Labels: Robotic Empire
Review by: Alex Deller

Circle Takes The Square are one of very few bands spawned from the muddied “˜screamo’ genre over the past couple of years to have actually attempted anything different. Fact. Love them or loathe them there is no denying it. With this, their first full-length release, the style they’ve forged for themselves remains true, and the envelope is pushed a little further.
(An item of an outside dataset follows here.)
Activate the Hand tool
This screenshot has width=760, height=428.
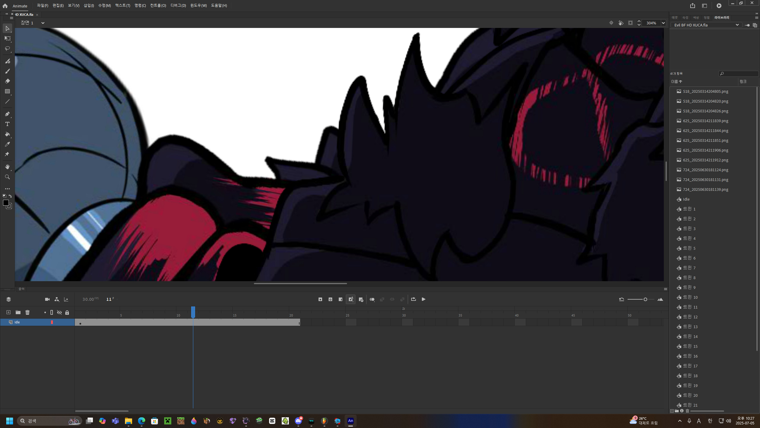[x=7, y=167]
For those who’ve yet to hear them, CTTS take a standard Portrait-esque skeleton and flesh it out with some truly grandiose theatrics along the lines of Dimmu Borgir or Cradle of Filth. Huge, churning riffs that writhe and stutter beneath the weight of yelled female vocals and a schizophrenic male voice that darts between sounding like an evil hobgoblin and Conor Oberst’s miserable, undersexed twin brother, all uttering breathless, well-crafted and bookishly evocative lyrics. The music rises and falls unpredictably, staggering between abrasive noise and contemplative picking pieces, stopping and starting on a knife edge, periodically interspersed with atmospheric electronica and nervous rattlings. Whether the noise tumbling from the speakers is a turbulent tornado of daggers or a chanted piece of eerie solemnity there’s no denying the fact that this album is loaded with pretence and pomposity. This is not a grubby-knuckled punk record with all the grit left in. But somehow that is how it was supposed to be. The spit and polish paid off, and what is left is an epic work of baroque screamo genius that is sure to be loved and hated in equal measures.